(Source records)
--------------------------------
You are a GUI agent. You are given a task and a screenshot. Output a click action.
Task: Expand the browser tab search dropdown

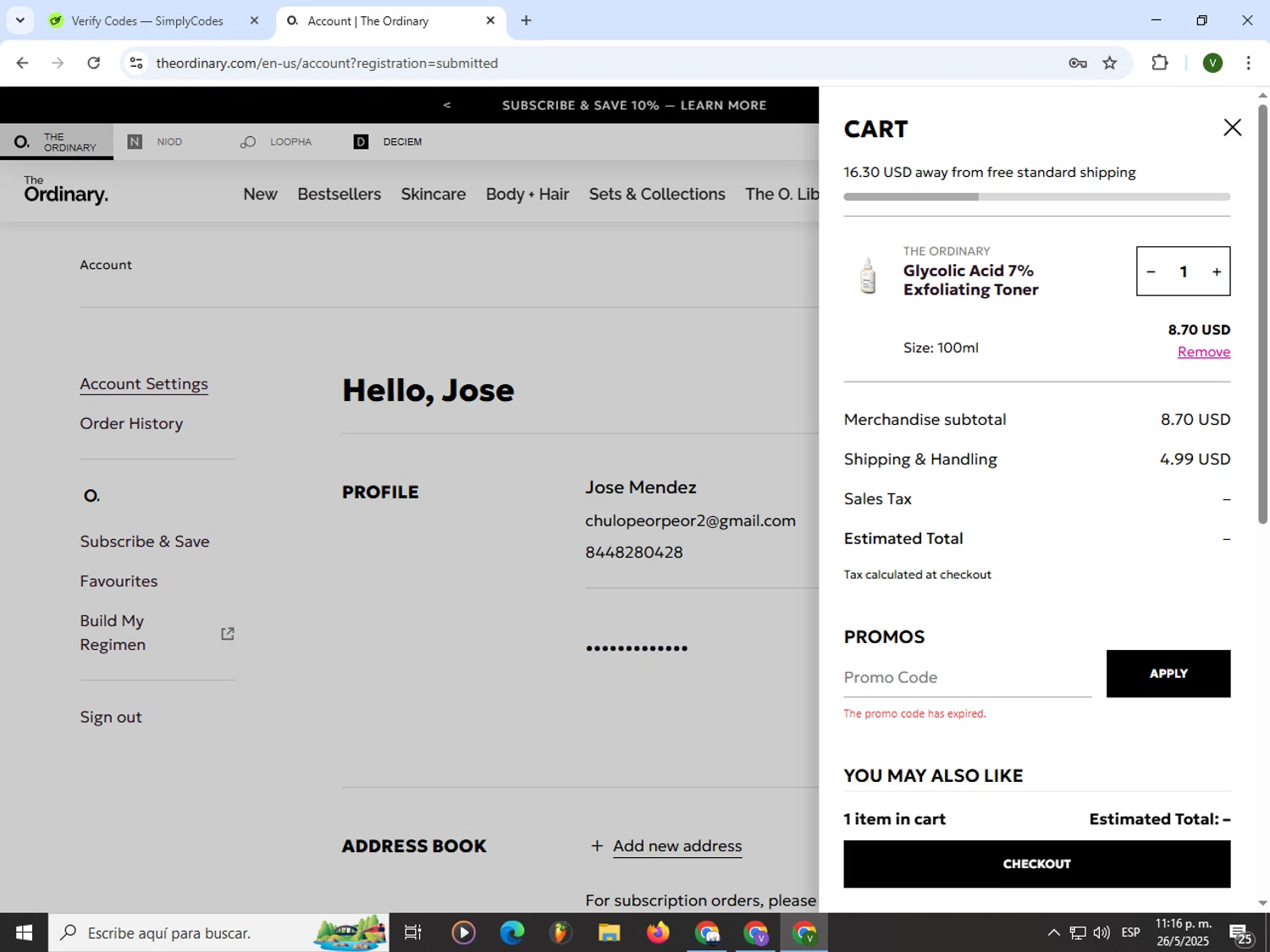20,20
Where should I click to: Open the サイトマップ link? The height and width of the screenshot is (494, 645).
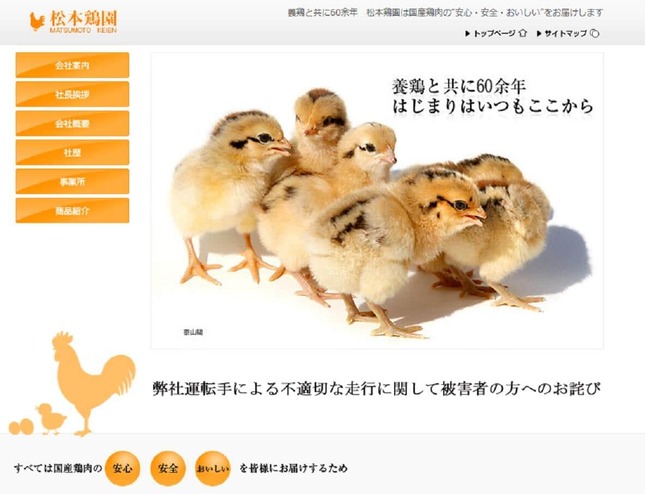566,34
--------------------------------
=== INSTRUCTIONS TO FOLLOW ===
All entries must be output exactly as they stand, and every picture must be left out.

=== TASK ANSWER ===
You are a GUI agent. You are given a task and a screenshot. Output a click action.
Task: Expand the browser tab search dropdown

20,20
Where should I click to: Open the サイトマップ link? The height and width of the screenshot is (494, 645).
566,34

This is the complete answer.